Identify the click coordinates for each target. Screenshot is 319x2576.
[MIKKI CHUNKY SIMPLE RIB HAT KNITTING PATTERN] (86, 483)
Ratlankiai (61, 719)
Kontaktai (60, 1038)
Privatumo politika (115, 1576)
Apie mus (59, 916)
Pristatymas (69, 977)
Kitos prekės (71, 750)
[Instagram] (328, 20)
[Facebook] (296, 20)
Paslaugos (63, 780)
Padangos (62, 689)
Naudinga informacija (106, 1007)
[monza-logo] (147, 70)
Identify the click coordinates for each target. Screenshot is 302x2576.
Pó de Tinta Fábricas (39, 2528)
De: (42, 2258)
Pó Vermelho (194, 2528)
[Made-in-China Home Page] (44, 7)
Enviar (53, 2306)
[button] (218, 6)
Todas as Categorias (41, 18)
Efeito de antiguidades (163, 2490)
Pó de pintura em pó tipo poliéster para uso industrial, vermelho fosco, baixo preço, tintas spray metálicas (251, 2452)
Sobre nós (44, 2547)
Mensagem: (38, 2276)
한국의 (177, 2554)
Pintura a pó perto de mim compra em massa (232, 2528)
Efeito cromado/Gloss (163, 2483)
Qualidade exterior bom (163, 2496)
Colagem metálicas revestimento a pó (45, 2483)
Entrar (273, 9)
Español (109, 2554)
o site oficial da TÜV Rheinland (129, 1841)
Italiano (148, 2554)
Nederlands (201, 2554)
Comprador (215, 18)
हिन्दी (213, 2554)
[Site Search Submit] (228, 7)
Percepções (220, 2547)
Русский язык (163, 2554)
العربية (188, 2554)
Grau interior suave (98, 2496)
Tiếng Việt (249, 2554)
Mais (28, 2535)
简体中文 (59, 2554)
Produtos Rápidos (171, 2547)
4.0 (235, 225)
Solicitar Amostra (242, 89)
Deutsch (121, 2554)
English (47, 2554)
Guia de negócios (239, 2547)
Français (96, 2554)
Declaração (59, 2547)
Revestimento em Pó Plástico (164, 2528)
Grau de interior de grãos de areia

- _About this exercise_: Word for word, transcribe all of the entries shown above.

- _Exercise output_:
Identify the click coordinates for each target. Screenshot is 319x2576.
[MIKKI CHUNKY SIMPLE RIB HAT KNITTING PATTERN] (86, 483)
Ratlankiai (61, 719)
Kontaktai (60, 1038)
Privatumo politika (115, 1576)
Apie mus (59, 916)
Pristatymas (69, 977)
Kitos prekės (71, 750)
[Instagram] (328, 20)
[Facebook] (296, 20)
Paslaugos (63, 780)
Padangos (62, 689)
Naudinga informacija (106, 1007)
[monza-logo] (147, 70)
Identify the click coordinates for each target. Screenshot is 302x2576.
Pó de Tinta Fábricas (39, 2528)
De: (42, 2258)
Pó Vermelho (194, 2528)
[Made-in-China Home Page] (44, 7)
Enviar (53, 2306)
[button] (218, 6)
Todas as Categorias (41, 18)
Efeito de antiguidades (163, 2490)
Pó de pintura em pó tipo poliéster para uso industrial, vermelho fosco, baixo preço, tintas spray metálicas (251, 2452)
Sobre nós (44, 2547)
Mensagem: (38, 2276)
한국의 (177, 2554)
Pintura a pó perto de mim compra em massa (232, 2528)
Efeito cromado/Gloss (163, 2483)
Qualidade exterior bom (163, 2496)
Colagem metálicas revestimento a pó (45, 2483)
Entrar (273, 9)
Español (109, 2554)
o site oficial da TÜV Rheinland (129, 1841)
Italiano (148, 2554)
Nederlands (201, 2554)
Comprador (215, 18)
हिन्दी (213, 2554)
[Site Search Submit] (228, 7)
Percepções (220, 2547)
Русский язык (163, 2554)
العربية (188, 2554)
Grau interior suave (98, 2496)
Tiếng Việt (249, 2554)
Mais (28, 2535)
简体中文 (59, 2554)
Produtos Rápidos (171, 2547)
4.0 (235, 225)
Solicitar Amostra (242, 89)
Deutsch (121, 2554)
English (47, 2554)
Guia de negócios (239, 2547)
Français (96, 2554)
Declaração (59, 2547)
Revestimento em Pó Plástico (164, 2528)
Grau de interior de grãos de areia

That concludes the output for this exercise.